Our main gripe with these three blowers is the nozzle points a bit further down than we would have liked when held naturally, which forces you to expend a noticeable amount of energy to lift the blower to an optimum angle.
For our fourth and final metric, we ranked each cordless leaf blower based on the amount of noise it produced. This accounts for the remaining 10% of the overall score. Performance was based on the measured noise level at ear height when holding the blower normally and also from 50' away.
You should always consult the manufacturer and OSHA guidelines regarding proper safety equipment when it comes to operating a cordless leaf blower, or any other power tool for that matter. Regardless of the noise levels, we measured in this test, we strongly encourage you to consult the manual of your blower and always wear the proper safety equipment, such as hearing protection, eye protection, and a dust mask.
Earning a perfect score of 10 out of 10, the BLACK+DECKER LSW40C is by far the quietest blower that we have tested to date, only registering 73.6 decibels (dBa) for the operator and 64.3 dBa at a distance of 50'.
The Greenworks G-MAX and the Sun Joe iONBV came next, each earning an 8 out of 10. The Sun Joe and the Greenworks both measured at about 85 dBa for the operator and 68 dBa at a distance, again with no particularly irritating tones.
The HUSQVARNA 320iB and Makita followed, both receiving a 7 out of 10. This pair is almost identical to the Sun Joe and Greenworks in terms of noise levels but both have a bit of a whine that is less than kind on the ears. The Snapper also has roughly the same noise levels, but the high-pitched undertone is even more pronounced, dropping it down to a 6 out of 10.
The Ego Power+ followed, earning a 5 out of 10 for its average performance. In terms of tone, we thought it was less annoying than many of the blowers, but it is very loud, registering 94.5 dBa on its Turbo mode for the user and 82.9 dBa at a distance of 50'.
The WORX and the Ryobi brought up the back of the group, earning a 4 and a 3 out of 10 respectively. The WORX is just loud, measuring in at 87.6 dBa, but lacking any irritating tones.
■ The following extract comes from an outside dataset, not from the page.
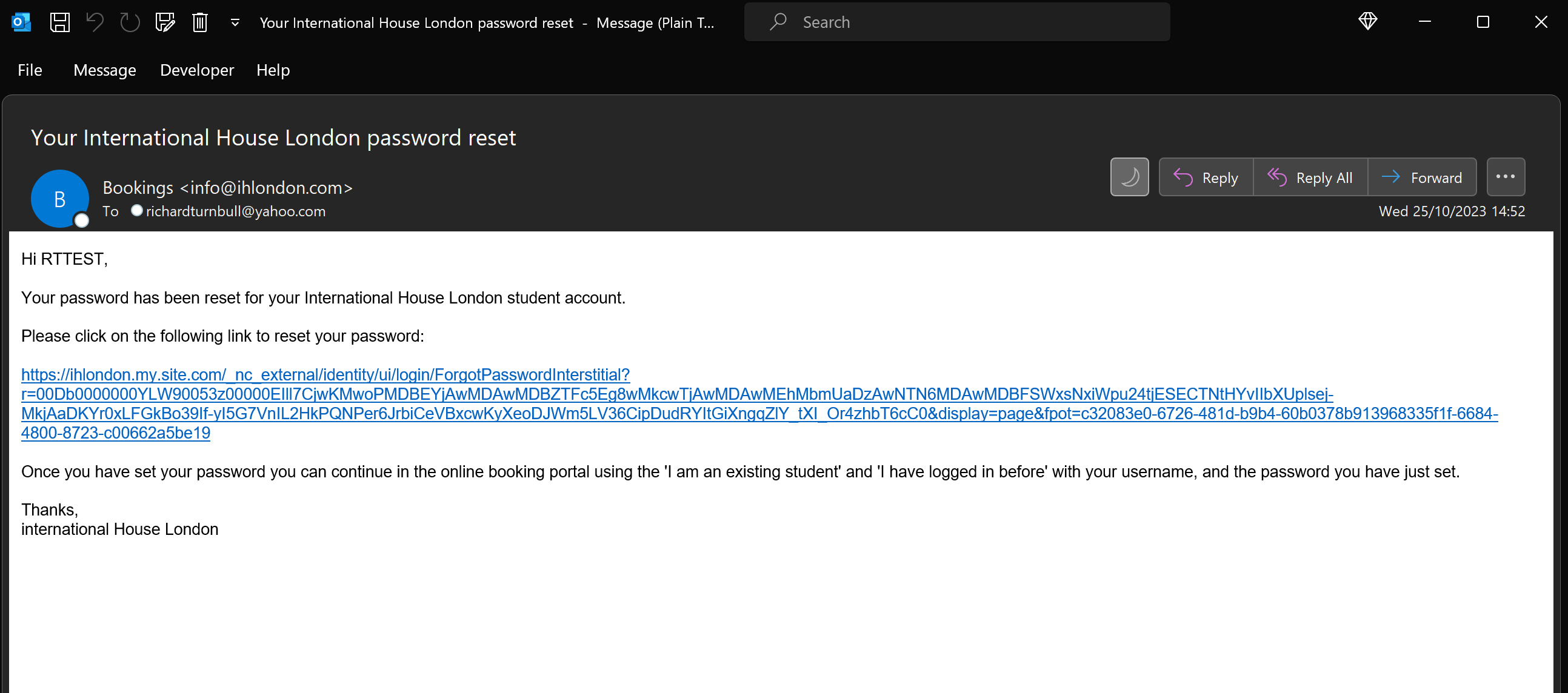Click the Redo arrow icon
The image size is (1568, 693).
pos(130,22)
The Ryobi is our least favorite when it comes to noise, with one of the highest sound levels of the group and an incredibly irritating and high-pitched whine.
We sincerely hope that this has been a helpful starting point for your search for a new cordless leaf blower, regardless of whether you need a high-end powerhouse for extensive cleaning or a budget model for light-duty work.